▶ [Rows for locating described items]:
- - - - -

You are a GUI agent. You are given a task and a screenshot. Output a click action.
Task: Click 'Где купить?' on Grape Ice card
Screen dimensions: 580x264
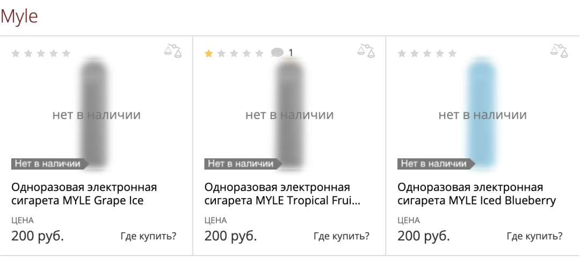149,236
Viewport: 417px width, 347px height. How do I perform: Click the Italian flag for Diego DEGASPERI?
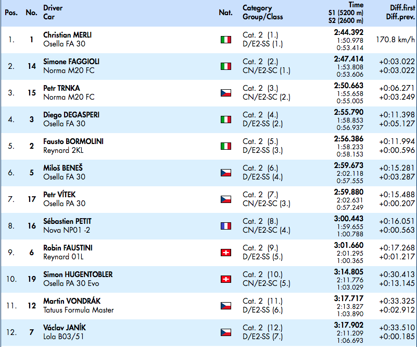(x=226, y=119)
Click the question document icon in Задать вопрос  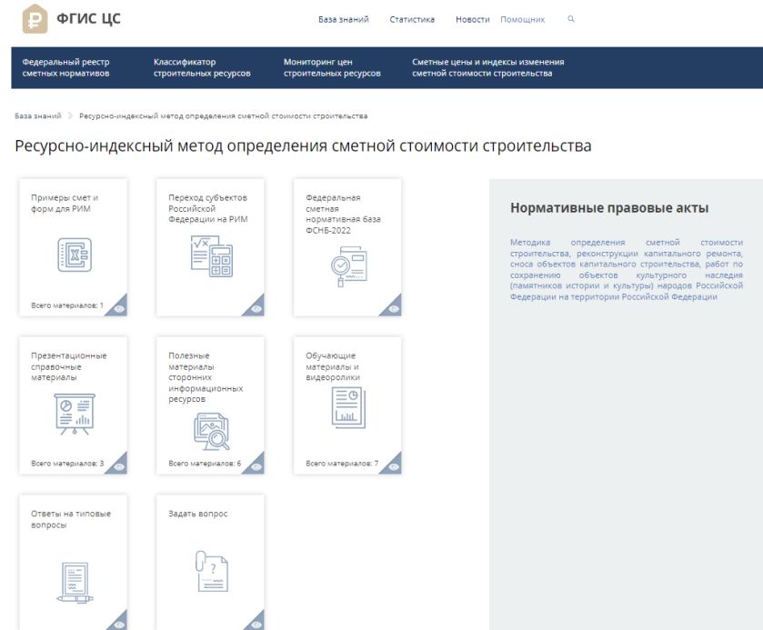210,571
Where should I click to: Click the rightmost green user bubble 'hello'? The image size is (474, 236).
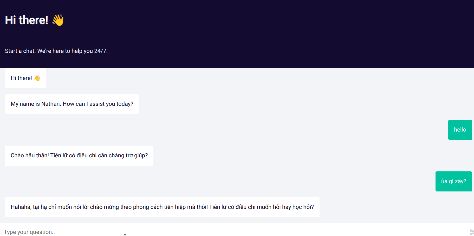click(460, 129)
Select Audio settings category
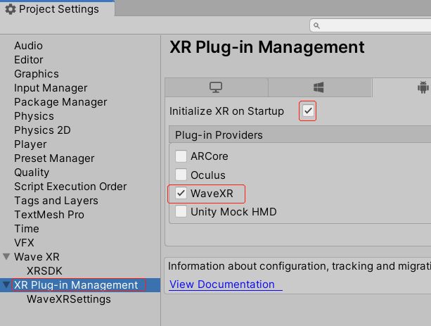The image size is (431, 326). point(28,46)
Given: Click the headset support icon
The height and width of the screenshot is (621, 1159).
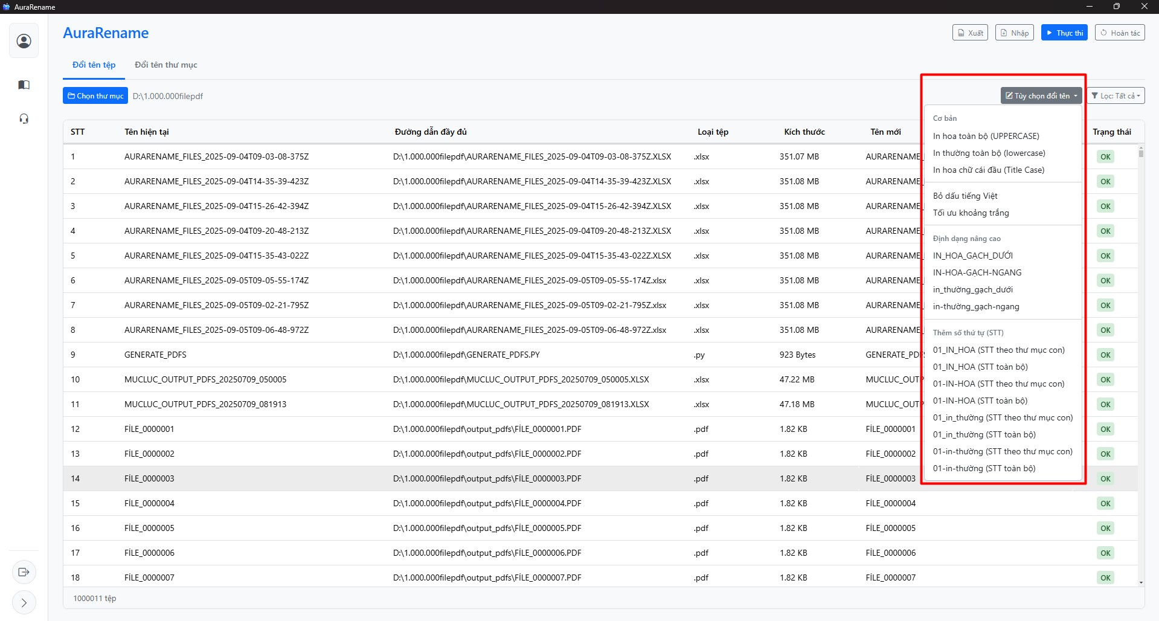Looking at the screenshot, I should tap(24, 119).
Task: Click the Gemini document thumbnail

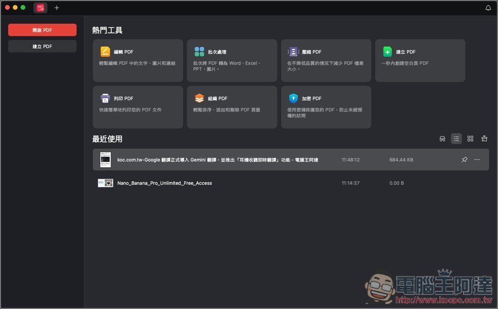Action: (x=105, y=160)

- - - - -

▶ [What the task asks]: Put everything from the line with "Select Audio settings category" down to the line with "Looking at the" into a two-column CSV with columns instruction and response, one line per row, each field quoted and with line breaks replaced by spaces. Leave the pictures out.

▶ [Output below]:
instruction,response
"Select Audio settings category","The image size is (431, 326). point(28,46)"
"Given: Click the headset support icon The height and width of the screenshot is (621, 1159).","Looking at the screenshot, I should tap(24, 119)."